L’IGAI classe l’enquête sur l’opération de la PSP à Martim Moniz.

L’IGAI indique que l’opération spéciale de prévention criminelle de la PSP, marquée par l’image de dizaines de migrants adossés à un mur, a été justifiée par les « contraintes et l’objectif », rapporte le journal.

 

En réponse au DN, l’organisme qui supervise l’action policière explique que la procédure administrative lancée poursuivait deux objectifs : déterminer « dans quel contexte l’Opération Spéciale de Prévention Criminelle a été planifiée et réalisée (…) dans la Rua do Benformoso, à Lisbonne ; et, en particulier, les raisons sous-jacentes aux fouilles effectuées sur les citoyens présents sur place« .

L’enquête a été classée sans suite car l’IGAI a conclu que l’opération, qui s’est déroulée le 19 décembre, a respecté « les préceptes légaux, généraux et spécifiques ».

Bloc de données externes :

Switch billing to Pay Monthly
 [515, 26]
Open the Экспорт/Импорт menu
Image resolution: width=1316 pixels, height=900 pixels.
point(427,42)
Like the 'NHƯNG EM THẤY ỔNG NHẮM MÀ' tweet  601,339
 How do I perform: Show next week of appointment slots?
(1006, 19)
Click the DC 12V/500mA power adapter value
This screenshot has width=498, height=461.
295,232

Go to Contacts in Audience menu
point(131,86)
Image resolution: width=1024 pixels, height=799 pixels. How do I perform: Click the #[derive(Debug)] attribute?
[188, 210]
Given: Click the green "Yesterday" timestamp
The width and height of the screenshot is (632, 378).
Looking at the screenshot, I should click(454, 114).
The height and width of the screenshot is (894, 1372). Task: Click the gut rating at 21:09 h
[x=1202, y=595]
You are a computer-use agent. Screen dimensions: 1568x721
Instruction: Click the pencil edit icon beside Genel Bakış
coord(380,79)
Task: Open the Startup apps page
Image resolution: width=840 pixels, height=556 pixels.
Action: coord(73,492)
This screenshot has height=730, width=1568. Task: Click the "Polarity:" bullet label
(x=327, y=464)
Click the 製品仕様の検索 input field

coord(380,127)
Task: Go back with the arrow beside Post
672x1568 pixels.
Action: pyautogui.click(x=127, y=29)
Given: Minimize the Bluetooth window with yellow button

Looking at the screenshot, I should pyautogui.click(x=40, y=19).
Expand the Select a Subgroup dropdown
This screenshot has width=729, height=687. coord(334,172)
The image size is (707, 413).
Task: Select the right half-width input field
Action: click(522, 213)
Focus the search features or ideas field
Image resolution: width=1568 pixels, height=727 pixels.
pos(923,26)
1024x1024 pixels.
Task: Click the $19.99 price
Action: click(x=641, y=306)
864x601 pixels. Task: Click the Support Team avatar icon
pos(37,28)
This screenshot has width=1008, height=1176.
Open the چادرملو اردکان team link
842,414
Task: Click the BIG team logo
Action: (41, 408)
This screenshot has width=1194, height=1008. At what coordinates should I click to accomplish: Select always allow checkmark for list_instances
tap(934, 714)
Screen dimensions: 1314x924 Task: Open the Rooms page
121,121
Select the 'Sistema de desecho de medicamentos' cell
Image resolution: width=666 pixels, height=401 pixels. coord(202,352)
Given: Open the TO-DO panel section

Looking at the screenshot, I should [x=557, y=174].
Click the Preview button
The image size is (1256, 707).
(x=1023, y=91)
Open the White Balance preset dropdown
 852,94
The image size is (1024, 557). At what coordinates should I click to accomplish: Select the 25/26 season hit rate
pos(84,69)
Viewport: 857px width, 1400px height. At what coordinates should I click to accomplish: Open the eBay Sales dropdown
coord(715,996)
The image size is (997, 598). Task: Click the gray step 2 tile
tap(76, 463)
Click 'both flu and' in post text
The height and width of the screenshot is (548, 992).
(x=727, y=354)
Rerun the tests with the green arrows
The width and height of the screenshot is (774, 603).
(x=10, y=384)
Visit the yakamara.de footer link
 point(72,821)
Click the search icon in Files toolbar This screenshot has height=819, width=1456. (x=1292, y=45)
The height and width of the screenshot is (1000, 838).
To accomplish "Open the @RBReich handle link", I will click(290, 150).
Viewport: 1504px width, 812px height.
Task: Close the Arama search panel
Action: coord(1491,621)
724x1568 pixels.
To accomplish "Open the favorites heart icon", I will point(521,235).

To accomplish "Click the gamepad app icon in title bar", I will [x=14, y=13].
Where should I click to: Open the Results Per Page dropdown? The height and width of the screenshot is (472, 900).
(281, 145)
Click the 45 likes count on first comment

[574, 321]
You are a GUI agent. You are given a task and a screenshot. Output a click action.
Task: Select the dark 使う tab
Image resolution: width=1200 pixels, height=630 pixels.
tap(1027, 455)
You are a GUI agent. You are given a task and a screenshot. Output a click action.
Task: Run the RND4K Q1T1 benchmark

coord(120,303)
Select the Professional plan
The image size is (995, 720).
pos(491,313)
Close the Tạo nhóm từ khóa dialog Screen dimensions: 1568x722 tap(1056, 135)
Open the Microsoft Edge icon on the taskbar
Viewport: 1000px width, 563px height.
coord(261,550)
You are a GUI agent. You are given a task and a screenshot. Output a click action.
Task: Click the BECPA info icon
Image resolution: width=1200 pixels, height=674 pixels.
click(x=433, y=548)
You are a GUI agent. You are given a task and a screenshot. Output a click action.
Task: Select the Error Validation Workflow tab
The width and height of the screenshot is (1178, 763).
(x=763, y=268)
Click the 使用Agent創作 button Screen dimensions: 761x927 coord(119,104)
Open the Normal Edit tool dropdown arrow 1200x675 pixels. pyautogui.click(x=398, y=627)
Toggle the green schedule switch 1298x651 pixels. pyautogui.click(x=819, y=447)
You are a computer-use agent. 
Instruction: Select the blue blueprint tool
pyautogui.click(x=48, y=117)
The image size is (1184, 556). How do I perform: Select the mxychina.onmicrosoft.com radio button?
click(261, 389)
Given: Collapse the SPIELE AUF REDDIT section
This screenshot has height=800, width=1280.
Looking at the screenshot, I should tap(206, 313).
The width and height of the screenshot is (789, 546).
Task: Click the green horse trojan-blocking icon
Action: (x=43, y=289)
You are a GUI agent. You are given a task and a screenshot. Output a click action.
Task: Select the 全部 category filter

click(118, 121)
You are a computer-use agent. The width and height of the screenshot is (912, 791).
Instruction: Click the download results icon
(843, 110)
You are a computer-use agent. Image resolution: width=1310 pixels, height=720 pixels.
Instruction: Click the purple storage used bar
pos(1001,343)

Dans la réponse au DN, l’IGAI a également confirmé qu’après analyse des éléments envoyés par la PSP, elle a conclu que « l’action d’interdiction des accès à la Rua do Benformoso, la nécessité d’identification et de fouille des personnes présentes, ainsi que la manière dont elles ont été immobilisées », étaient justifiées par les « contraintes et l’objectif de l’opération spéciale de prévention criminelle ».

Elle a également ajouté que il n’y a pas eu d’excès dans l’utilisation des moyens.

L’opération a provoqué une vive controverse lorsqu’une image montrant des dizaines de personnes, principalement des étrangers, formant une communauté nombreuse dans cette zone de la ville, adossées à un mur les mains en l’air, a été diffusée, suscitant des commentaires sur la procédure de la police.

Deux personnes ont été arrêtées et près de 4 000 euros en liquide ont été saisis, ainsi que des bâtons, des documents, une arme blanche, un téléphone portable et une centaine d’articles contrefaits.